Got the picture? You and a million other screenwriters.

The only new wrinkle is Gibson’s self-destructiveness, but the film generally backs away from this, and keeps to a jokey style even as bodies are dropping up, down, and sideways. (The plot is something about murderous ex-CIA men importing heroin from Southeast Asia.)

The effective, and frequently enjoyable, muscularity comes from the chemistry between Glover and Gibson, plus director Richard Donner’s aggressive feel for action. You can be perfectly aware from scene to scene that the thing doesn’t make any sense, but Donner’s energetic forward motion carries it from one charged situation to the next. (He tried the same tack in The Goonies, but that film was just too unpleasant to begin with.)
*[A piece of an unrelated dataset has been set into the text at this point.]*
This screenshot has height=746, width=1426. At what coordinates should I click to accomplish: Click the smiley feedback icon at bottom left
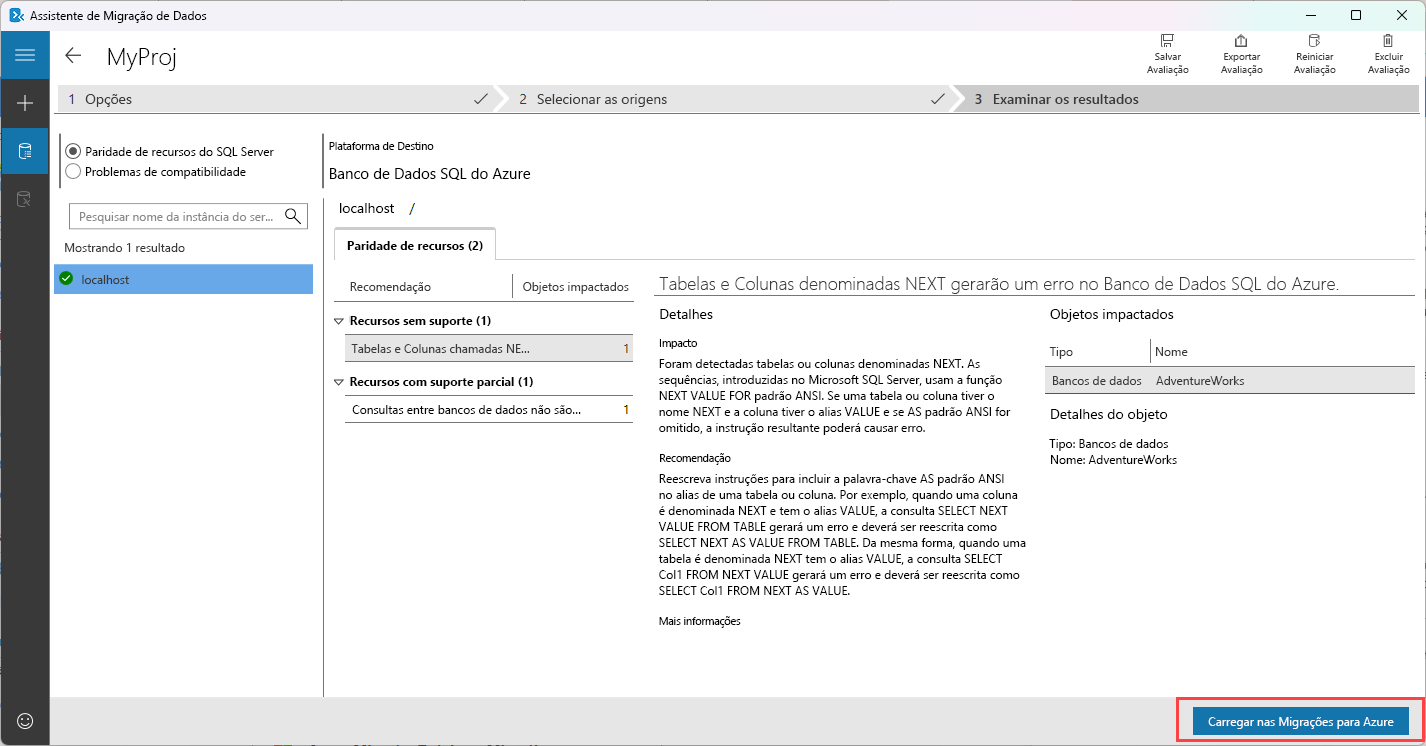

He’s loaded the movie with detestable villains—notably a trimmed-down, platinum-haired Gary Busey—and some incredible hardware. Naturally, the villains and the hardware come together in an extended bloodletting climax, and they all get blown up good. In fact, Lethal Weapon may set some sort of record for the phenomenon of wasting every single villain by the time it’s over.

All of these things, assembled and weighed like a fine machine, make for an effective package. It’s sure to be a hit, and there’s already industry talk of a sequel. But there’s also something cold about its slickness, as though it were just a bit too well-oiled for its own good.

First published in the Herald, March 5, 1987

Yes, the buddy-cop movie was already worn out by the time the first Lethal Weapon movie opened. And indeed it was a big hit—there was no missing its appeal—and it launched not only one of the signature franchises of the time but dozens of knock-offs. I have never revisited any of the LW pictures, and I’m all right with that.